Darum geht’s
🚗 Einführung von Tempo 30 in einer Nachbargemeinde
🏫 Fokus auf “hochfrequentierte Schulwege” für mehr Sicherheit im Straßenverkehr
⚖️ Fehlender rechtlicher Grenzwert für die exakte Definition “hochfrequentiert”
🗣️ Festlegung eines Verkehrsexperten: Bereits ab 5 Kindern gilt ein Weg als hochfrequentiert
🤔 Kritische Hinterfragung dieser niedrigen Grenze und der weitreichenden Konsequenzen für Hauptverkehrsstraßen
💡 Diskussion über Ideologie in der Verkehrspolitik im Kontrast zu echten Sicherheitsmaßnahmen
Links
Sicher zur Schule: Tempo 30 an Schulen und auf Schulwegen (Deutsche Umwelthilfe)
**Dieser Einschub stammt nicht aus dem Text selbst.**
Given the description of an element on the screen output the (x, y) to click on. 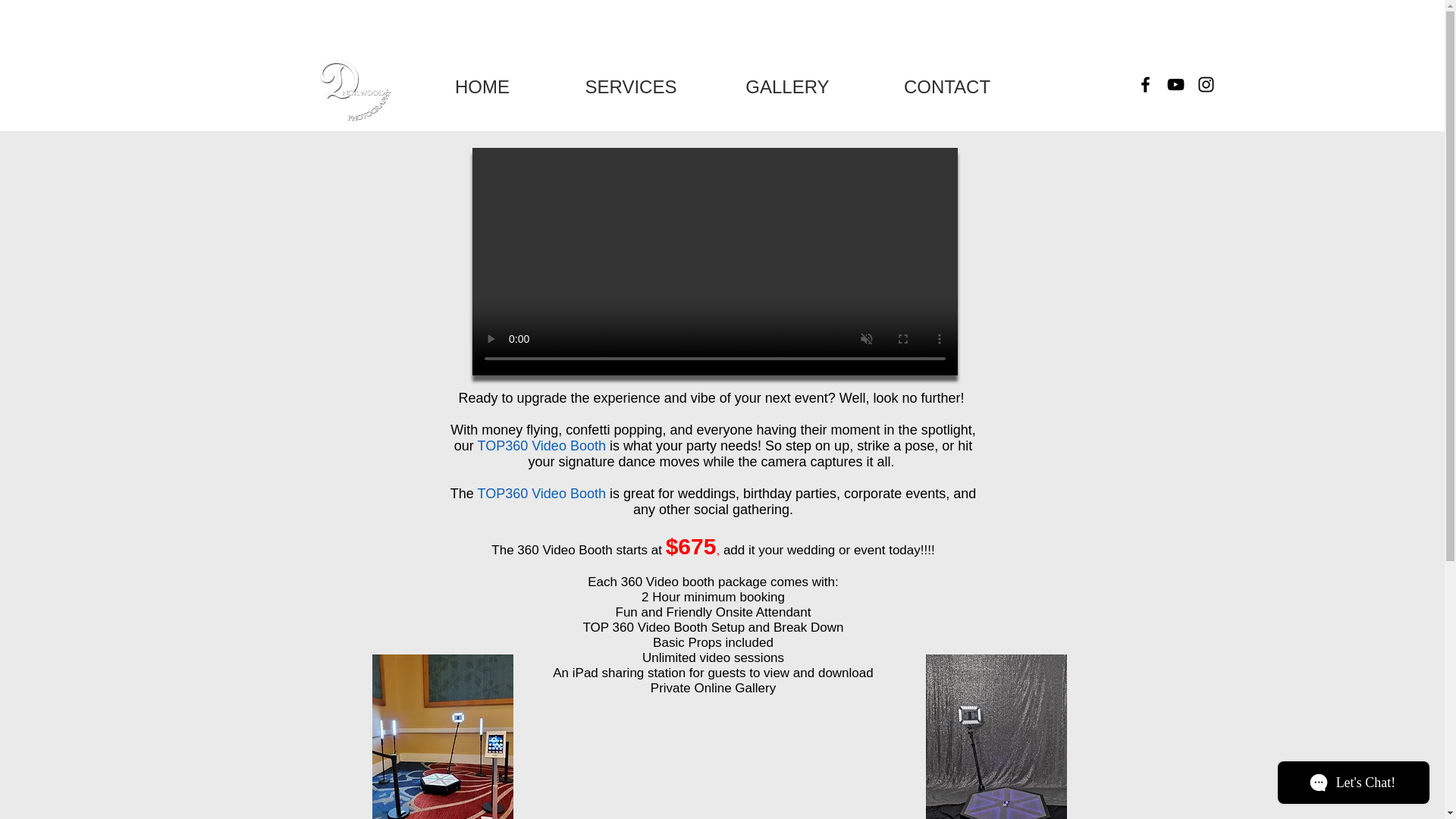
HOME (482, 84)
GALLERY (787, 84)
CONTACT (947, 84)
SERVICES (630, 84)
Given the description of an element on the screen output the (x, y) to click on. 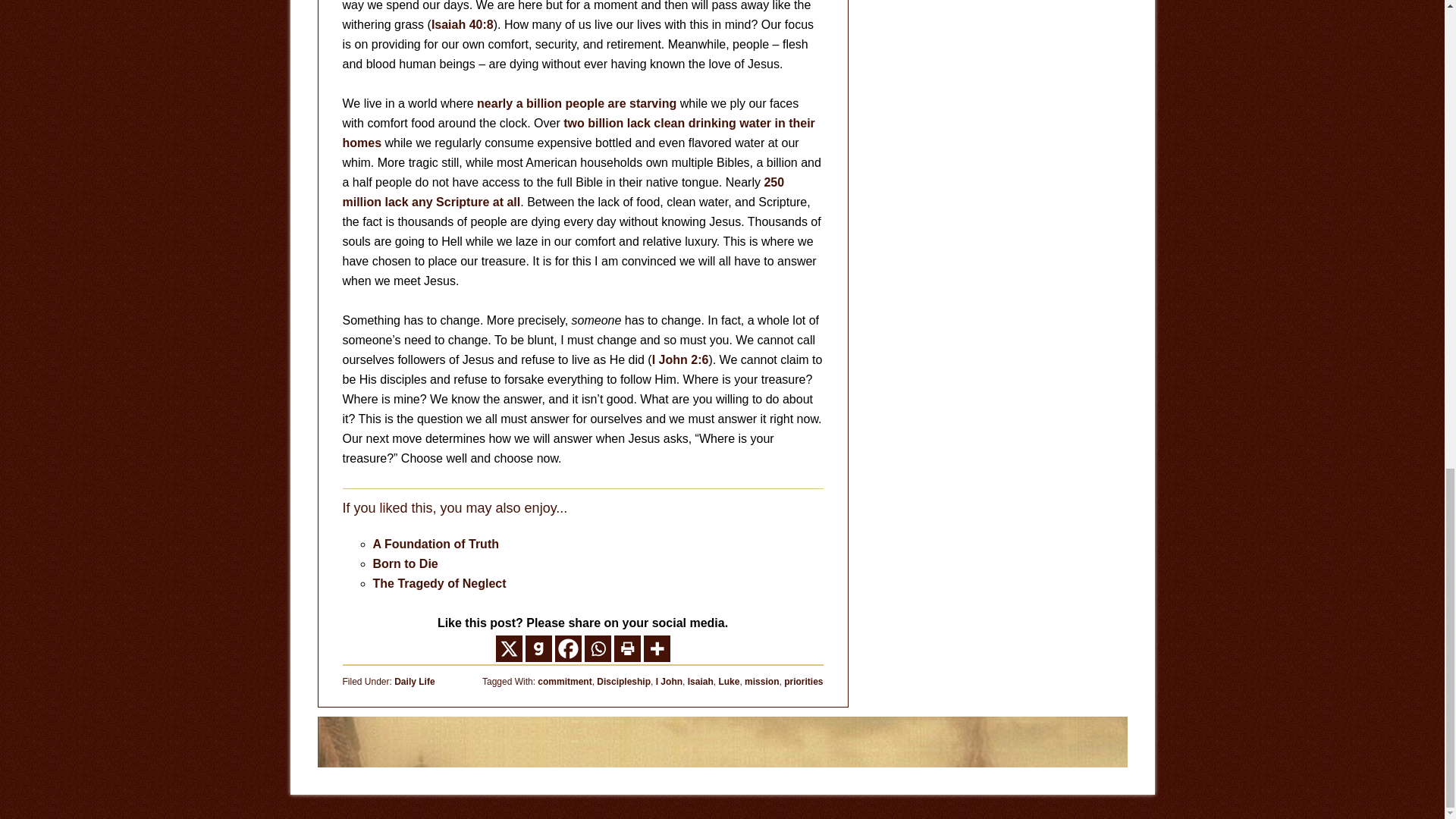
I John (669, 681)
nearly a billion people are starving (577, 103)
two billion lack clean drinking water in their homes (578, 133)
mission (761, 681)
Born to Die (405, 563)
A Foundation of Truth (435, 543)
commitment (564, 681)
More (656, 648)
Isaiah (700, 681)
Gab (537, 648)
Born to Die (405, 563)
Facebook (567, 648)
Print (627, 648)
Whatsapp (596, 648)
Isaiah 40:8 (461, 24)
Given the description of an element on the screen output the (x, y) to click on. 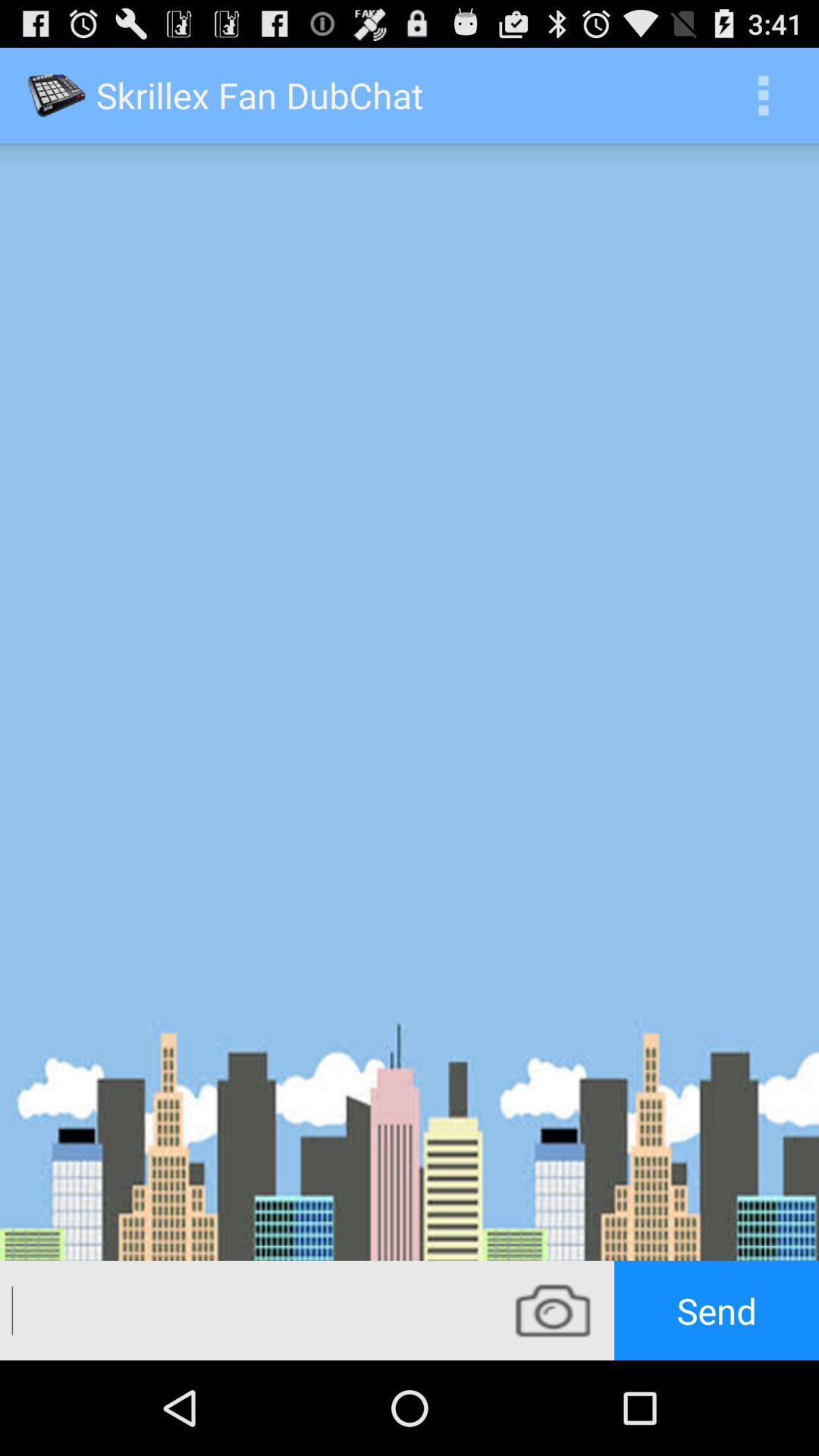
caption your photo (245, 1310)
Given the description of an element on the screen output the (x, y) to click on. 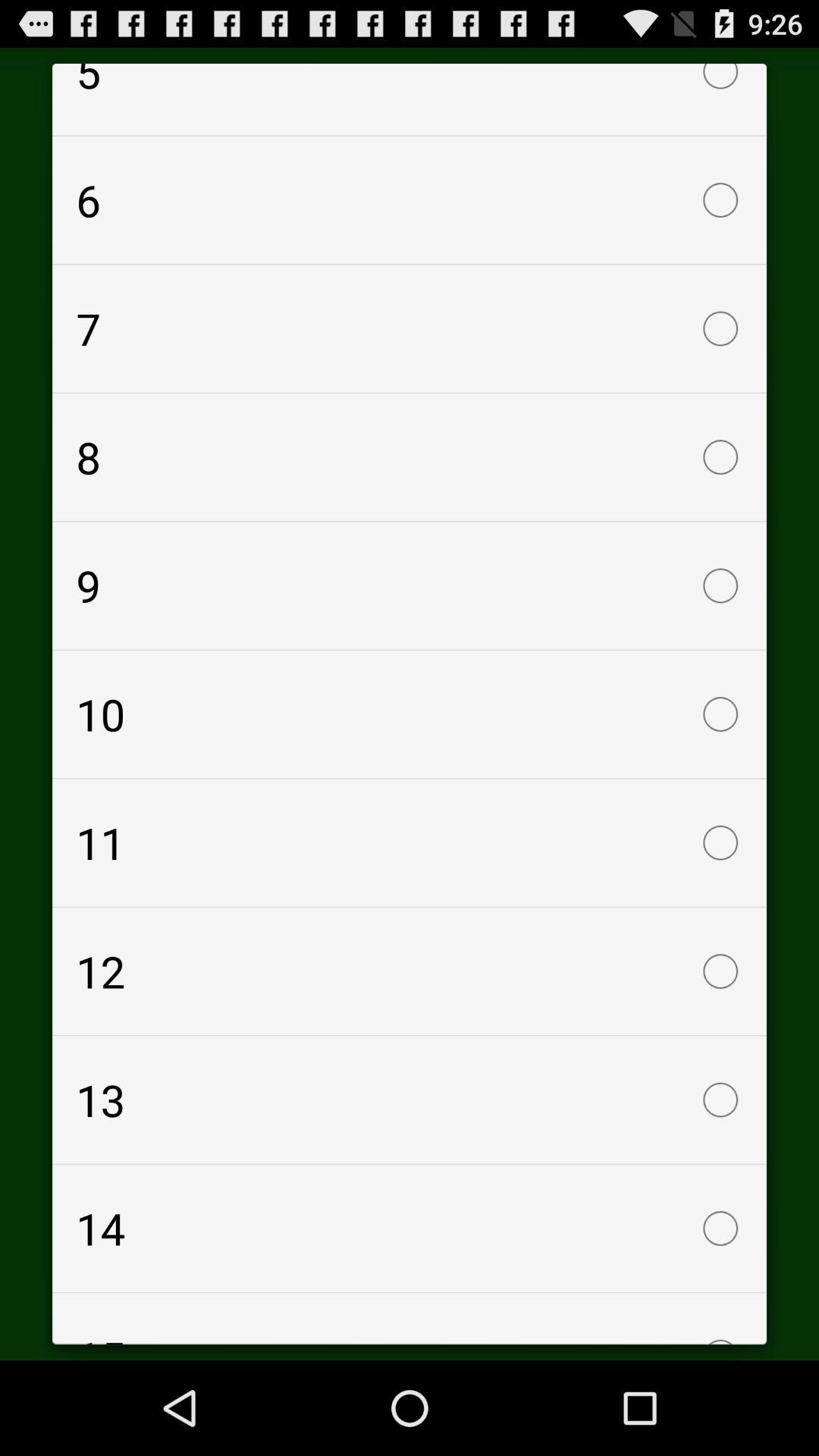
launch the icon above the 11 item (409, 714)
Given the description of an element on the screen output the (x, y) to click on. 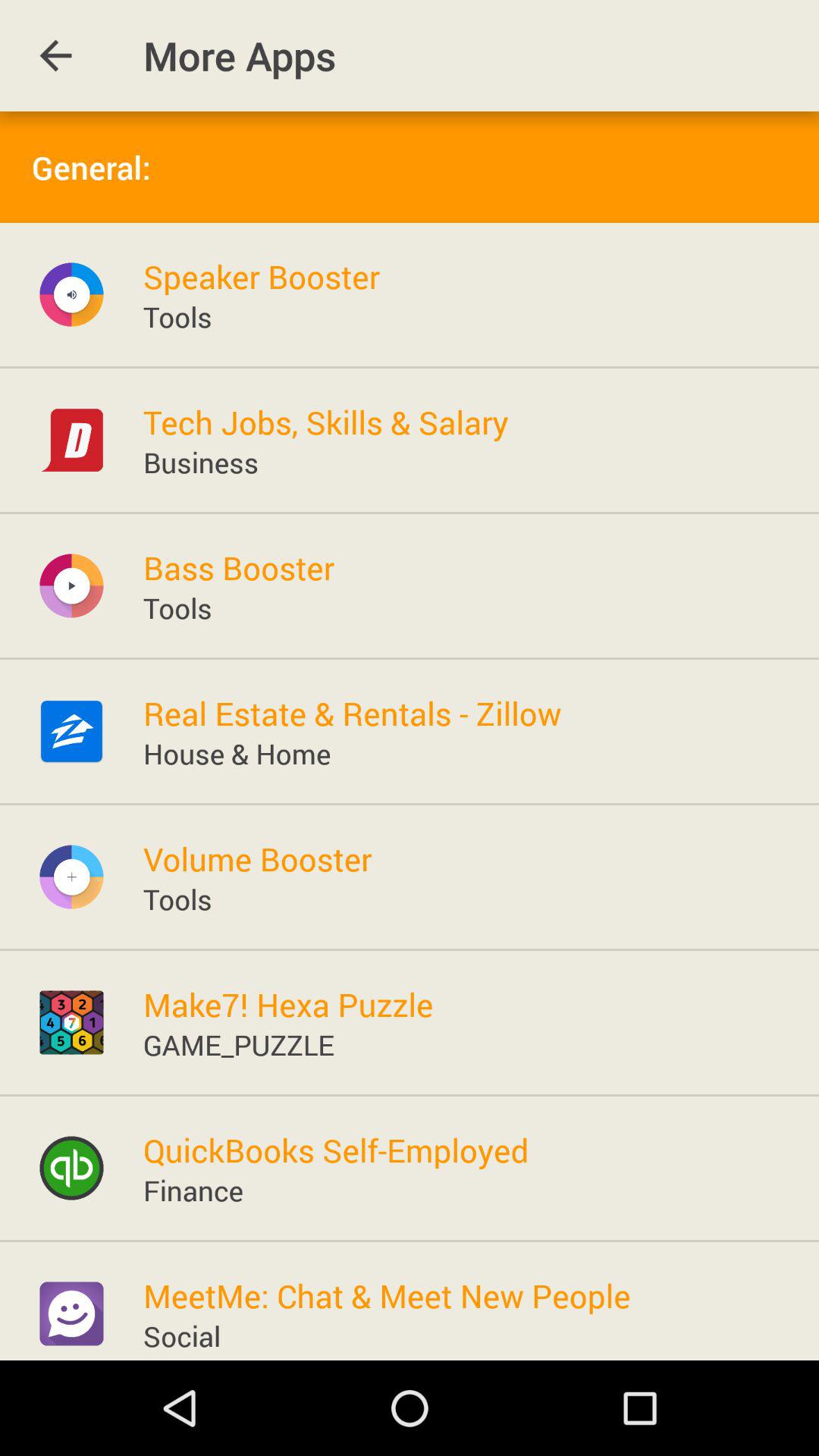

Bald mehr Tempo 30? Das bringt das neue Straßenverkehrsgesetz (ADAC)
Vollständiges Transkript
Eine Gemeinde in der Nachbarschaft führt jetzt auf verschiedenen Straßen Tempo 30 ein. Das geschieht auf Antrag der Ratsmehrheit aus verschiedenen Parteien, wobei die Initiative ursprünglich von den Grünen stammt. Die Einführung von Tempo 30 basiert auf einer relativ neuen Änderung in der Straßenverkehrsordnung, die eine Temporeduzierung unter bestimmten Voraussetzungen erleichtert. Die Begründung, die in diesem Fall herangezogen wird, lautet: Die Maßnahme wird für hochfrequentierte Schulwege umgesetzt. Bei Schulwegen, auf denen jeden Tag sehr viele Kinder entlanglaufen, ist es zweifellos besser, wenn diese sicher sind – und das lässt sich oft am besten mit Tempo 30 erreichen.
Allerdings stellt sich die Frage: Wo liegt eigentlich die Grenze, ab der ein Schulweg als „hochfrequentiert“ gilt? Einen rechtlichen Grenzwert gibt es dafür nicht. Deshalb wurde nach der Festlegung der betreffenden Straßen durch die Stadt ein Verkehrsexperte hinzugezogen. Dieser Sachverständige – der vermutlich extern beauftragt und entsprechend bezahlt wurde – wird nun mit der Aussage zitiert, dass ein Schulweg dann als hochfrequentiert gilt, wenn täglich fünf oder mehr Kinder diesen Weg benutzen. Die Breite des jeweiligen Weges spielt dabei offenbar ebenfalls eine Rolle, was zumindest ein bisschen mehr Sinn ergibt als die bloße Zahl fünf.
Dennoch erscheint mir diese Grenze merkwürdig gering. Nur zum Vergleich: Ich lebe in einem Dorf, in dem die Schulkinder mit dem Bus zur Schule fahren müssen. Nach meinem Rechtsempfinden, aber auch aus der reinen Sicht der Verkehrssicherheit, müsste der Weg von zu Hause bis zum Bus eigentlich ebenfalls als Schulweg zählen. Das würde jedoch bedeuten, dass man die einzige Hauptstraße, die als Kreisstraße komplett durch den Ort führt, vollständig auf Tempo 30 drosseln müsste, da überall Schulkinder zumindest ein Stück dieses Weges nutzen. Wenn also fünf Kinder der Maßstab sind, frage ich mich, ob das der Weisheit letzter Schluss ist. Müsste man dann nicht konsequenterweise sagen, dass vielleicht sogar schon ein einziges Kind ausreicht? Denn ab wann ist ein Kind weniger gefährdet als fünf? Warum steigt die Gefährdung erst ab fünf Kindern so an, dass ein Handeln erforderlich wird?
Es drängt sich die Frage auf, ob man eine Straße nicht auch anders sicherer machen könnte, als nur durch eine pauschale Geschwindigkeitsreduzierung. Das Ganze wirkt auf mich nicht wie eine durchdachte Maßnahme, sondern vielmehr wie ein Stück weit Ideologie. Es macht den Eindruck, als wolle man unter dem Vorwand der Schulwegsicherheit flächendeckend Tempo 30 durchsetzen, anstatt ehrlich zu kommunizieren, dass man diese Begrenzung generell überall haben möchte.
Ich finde diese Regelung äußerst schwierig. Es ist fragwürdig, dass man für eine letztlich gar nicht existierende Regelung extra externe Experten heranzieht. Zwar gibt es faktisch keinen starren gesetzlichen Grenzwert, aber die Definition, dass fünf Kinder oder mehr bereits „hochfrequentiert“ bedeuten, ist eine ebenso absurde wie erkenntnisreiche Feststellung.